What is needed: For the material that follows, list every line containing the word "agent".
+++ Record set
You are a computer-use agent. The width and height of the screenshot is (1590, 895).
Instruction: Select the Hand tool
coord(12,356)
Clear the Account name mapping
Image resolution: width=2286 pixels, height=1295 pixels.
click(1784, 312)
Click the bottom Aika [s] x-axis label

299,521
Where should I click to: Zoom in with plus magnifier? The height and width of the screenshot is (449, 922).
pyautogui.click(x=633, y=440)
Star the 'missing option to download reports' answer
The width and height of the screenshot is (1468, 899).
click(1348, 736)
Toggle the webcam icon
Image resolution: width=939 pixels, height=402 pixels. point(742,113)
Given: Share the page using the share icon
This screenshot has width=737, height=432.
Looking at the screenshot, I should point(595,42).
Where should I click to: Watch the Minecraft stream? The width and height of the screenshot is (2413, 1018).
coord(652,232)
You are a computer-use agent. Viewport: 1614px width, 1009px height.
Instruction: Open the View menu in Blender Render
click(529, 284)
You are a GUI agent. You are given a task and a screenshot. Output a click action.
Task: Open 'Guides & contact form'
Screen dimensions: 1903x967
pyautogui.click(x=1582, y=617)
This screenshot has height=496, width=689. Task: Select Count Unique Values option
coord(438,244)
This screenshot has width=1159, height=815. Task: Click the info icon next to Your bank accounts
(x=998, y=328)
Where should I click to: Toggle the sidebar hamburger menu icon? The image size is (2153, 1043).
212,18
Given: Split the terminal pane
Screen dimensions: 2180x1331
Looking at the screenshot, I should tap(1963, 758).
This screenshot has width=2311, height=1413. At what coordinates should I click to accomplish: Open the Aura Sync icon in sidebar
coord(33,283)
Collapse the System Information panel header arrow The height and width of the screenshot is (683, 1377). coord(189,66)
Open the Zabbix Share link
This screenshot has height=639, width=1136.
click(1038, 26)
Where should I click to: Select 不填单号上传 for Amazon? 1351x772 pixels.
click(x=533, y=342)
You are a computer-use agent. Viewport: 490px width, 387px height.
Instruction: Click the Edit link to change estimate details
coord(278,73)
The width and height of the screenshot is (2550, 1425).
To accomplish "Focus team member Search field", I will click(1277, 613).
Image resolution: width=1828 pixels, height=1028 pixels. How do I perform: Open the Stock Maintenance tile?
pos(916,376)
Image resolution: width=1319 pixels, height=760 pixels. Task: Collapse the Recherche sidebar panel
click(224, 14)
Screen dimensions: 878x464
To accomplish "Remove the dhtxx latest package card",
++++++
Completed exercise:
You are a computer-use agent. The width and height of the screenshot is (1590, 895).
You are a computer-use agent. Viewport: 1614px width, 1009px height.
You are a GUI agent. You are given a task and a screenshot. Output a click action.
You are a computer-use agent. Viewport: 490px width, 387px height.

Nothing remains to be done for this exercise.